I should point out, however, that it is very common, both among specialists in the field of Chinese Studies and among the lay public, to refer to the analysis of character structure as "etymology," so Sears is certainly not alone in doing so.   Still, I consider this a serious issue in Sinology and in Chinese linguistics, just as serious an issue as calling Sinitic languages like Cantonese "dialects."  Chinese linguistics has long been bedeviled by deep confusion between the writing system and language, and it is this confusion that leads people to mistakenly speak of characters as having etymology.

[With thanks to Ken Takashima, Wolfgang Behr, Richard Sears, Julie Wei, Roger Olesen, Alexa Olesen, Matt Anderson, and Jonathan Smith]


  1. mondain said,

    January 18, 2011 @ 12:00 am

    Maybe 'paleography' is the proper term for the study, which is used by centres at Chicago and Fudan (the logo is barely legible).

  2. Carl said,

    January 18, 2011 @ 1:27 am

    This error is indeed prevalent, but what do you suggest as an alternative term for the evolution of Chinese characters? Just "the evolution of Chinese characters"?

  3. carat said,

    January 18, 2011 @ 2:16 am

    I have been using Sears's site for a few years now and am immensely grateful for having it as a resource. However, I find myself doubting it on occasion when the analysis it states is particularly tenuous. Does anyone know of good up to date print sources for chinese character analysis?

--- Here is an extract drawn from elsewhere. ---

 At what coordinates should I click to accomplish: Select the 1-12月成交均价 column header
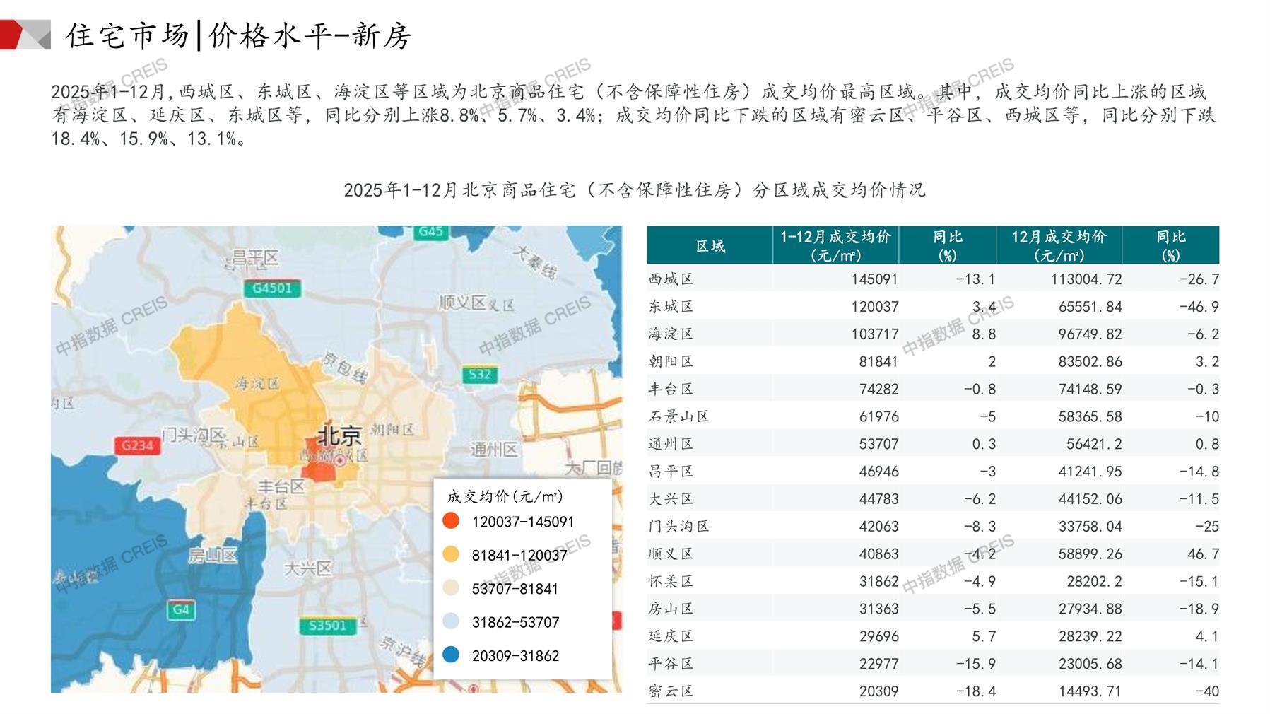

  4. Erik Zyman Carrasco said,

    January 18, 2011 @ 4:22 am

    Off topic, but I was surprised by "anything as remotely convenient for ancient Chinese researchers…" (instead of remotely as). And yet "anything as remotely" has >27,000 ghits. I wonder if it's a processing error, since it seems problematic semantically—and, if so, what enables it.

  5. Amos said,

    January 18, 2011 @ 4:39 am

    One reason I might suggest for the way the word 'etymology' is used is that 'etymology' is typically defined as the study of the history of 'words'. The concept of the 'word' in Chinese is often a subject of debate, with Mandarin Chinese zi 字 often being translated as 'word'. (People familiar with Mandarin Chinese are probably aware that another concept called ci 词, which is often translated as 'phrase' often better corresponds to the English notion of 'word'.) More precisely, 字 actually refers to a single Chinese character. It's therefore no big leap to see how the word 'etymology' has come to be used to describe the history of such 'words' in Chinese.

    On a slightly related note, I was recently asked to help with a dictionary for a Tibeto-Burman language of Nagaland. The language displays a fair amount of agglutinative morphology and most words are morphologically transparent. One request was that the dictionary also explain the 'etymology' of each word. Given that there are no historical records of the language (or proto-language) before the 1900s, I found it a rather difficult request. However, I suspect that many speakers simply wish for me to analyse such words morphologically, as opposed to providing an etymology for the words.

  6. Amos said,

    January 18, 2011 @ 5:00 am

    Just to be clear, I only mentioned 'Mandarin Chinese' in my comment because I gave the pinyin for those characters according to their pronunciation in Mandarin.

  7. John Hill said,

    January 18, 2011 @ 6:16 am

    Thank you, Victor, for pointing me once again to really useful sources which I quite possibly would have missed for ever. Also, many thanks for the brief but valuable assessment of this resource. Sears' achievement is truly astonishing and should prove helpful to my ongoing research. So, three cheers and a hurray for Richard Sears and Victor Mair!

  8. Charlie C said,

    January 18, 2011 @ 8:10 am

    Are any of the 16 accomplishments listed available separately as databases or analyses?

  9. marie-lucie said,

    January 18, 2011 @ 10:34 am

    It sounds like Sears should get some sort of award from linguists, at least from

  10. not someone else said,

    January 18, 2011 @ 11:29 am

    Never commented here, but this is fascinating, and I wonder if that help he needs is skilled or unskilled. I did a double-take when I realized this was being done by a local. Good for him.

  11. Fresh Sawdust said,

    January 20, 2011 @ 7:21 pm

    It would be nice if Sears' site had a means (clickable menus, or Pinyin input etc) contained within it for selecting search items; as it is one has to copy and paste individual characters in from other sources, which is a bit cumbersome.

  12. Ryan said,

    January 21, 2011 @ 5:09 pm

    I'd love to hear Victor's opinion on how Sears' resource stacks up against Chinese Characters: A Genealogy and Dictionary by Rick Harbaugh. The online version is available at The Sears resource looks more extensive, but perhaps there's also a difference in the quality of scholarship.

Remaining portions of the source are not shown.